Chroniques

par laurent bergnach

Médée
opéra de Luigi Cherubini

Opéra de Dijon / Auditorium
- 19 mai 2016
Jean-Yves Ruf met en scène Médée de Cherubini à l'Opéra de Dijon
© gilles abegg

Si Luigi Cherubini (1760-1842) est né à Florence, et que nombre d’interprètes ont immortalisé la fille d'Éétès et d'Idyie dans la traduction italienne conçue par Carlo Zangarini au début du XXe siècle – Callas, Jones, Freni, Antonacci [lire notre critique du DVD] –, gardons à l’esprit que sa Médée est d’abord née du livret français de François-Benoît Hoffman, pour une création au Théâtre Feydeau (Paris) le 13 mars 1797. Le sujet n’est pas neuf, et l’on sait l’auteur de Lodoïska (1791) [lire notre critique du CD] sur les pas de Lully (Thésée, 1675), Charpentier (Médée, 1693), Colasse (Jason ou la Toison d’or, 1696), Salomon (Médée et Jason, 1713), mais encore Mondonville (1765) et Gossec (1782) qui reviennent au livret de Quinault, ainsi que Vogel (La Toison d’or, 1786).

Scénographe de cette coproduction avec Rouen, Laure Pichat encadre le plateau percé de quatre bassins d’eau rituelle – escamotables pour une scène de réclusion – par trois murs formés de deux rangés de panneaux pivotants, qui laissent passer les protagonistes pour ceux du bas, et juste la lumière pour ceux du haut. Assujettie à Christian Dubet, celle-ci teinte la pierre gris-ardoise en vert-de-gris ou cuivre sombre. C’est dans ce monde froid et circonscrit que Jean-Yves Ruf fait entrer Médée, femme libre qui ose l’habit noir appartenant aux seuls roi et prêtres à Corinthe, certes tourmentée comme les flammes qu’elle affectionne mais capable aussi de s’agenouiller devant son mari pour obtenir un retour. Lui est aussi résigné à de nouvelles noces que Dircé effrayée par ce projet. En faisant table rase des amours de Jason, l’aventurier qui cherche une place dans la société, Médée « recrée un monde où tous deux sont de nouveau dans le même monde, celui des errants, des esseulés, des condamnés ».

Dans le rôle-titre, la Belge Tineke van Ingelgem possède un soprano facile et large, mais encore l’autorité nécessaire. Sa rivale Dircé n’est pas en reste, incarnée par l’attachante Magali Arnault Stanczak au chant agile, bien projeté et parfois incisif [lire notre chronique du 25 janvier 2015]. Avec son assise grave et charnue, le mezzo Yete Queiroz (Néris) séduit tout autant [lire notre chronique du 20 juillet 2011]. Stabilité, tendresse et fermeté caractérisent Frédéric Goncalves (Créon) [lire nos chroniques du 27 mai 2015 et du 16 février 2013], présence masculine préférée au Jason d’Avi Klemberg, ténor qui se laisse trop souvent emporter par sa force.

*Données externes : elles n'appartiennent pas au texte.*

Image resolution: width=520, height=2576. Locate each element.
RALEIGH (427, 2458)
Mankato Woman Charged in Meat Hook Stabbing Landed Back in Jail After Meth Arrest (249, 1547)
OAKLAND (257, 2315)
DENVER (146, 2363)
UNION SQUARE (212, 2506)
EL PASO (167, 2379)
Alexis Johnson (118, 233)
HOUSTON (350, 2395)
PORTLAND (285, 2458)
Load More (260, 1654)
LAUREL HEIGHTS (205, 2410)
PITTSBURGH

Un Chœur de l’Opéra de Dijon efficace, Dima Bawab, Léa Desandre (Suivantes), Isaac El Hadad et Quentin Mura (Fils de Jason) complètent la distribution.

Opéra-comique oblige, nos artistes livrent des scènes parlées.
On leur fit grâce des alexandrins originaux au profit d’un texte simplifié, accompagné d’une œuvre sonore signée Jean-Damien Ratel et David Jackson – « comme si l’on utilisait la résonance de la musique [de Cherubini]et qu’on la faisait perdurer sous une autre forme, en creux », explique Ruf. Assez discrète, cette atmosphère laisse heureusement la vedette aux pages principales qui marient la tension italienne aux brumes nordiques, un classicisme mourant à l’aube du romantisme (Prélude sauvage de l’Acte III). Formidable de clarté, de souplesse et d’allant, Nicolas Krüger magnifie les qualités de l’Orchestre Dijon Bourgogne.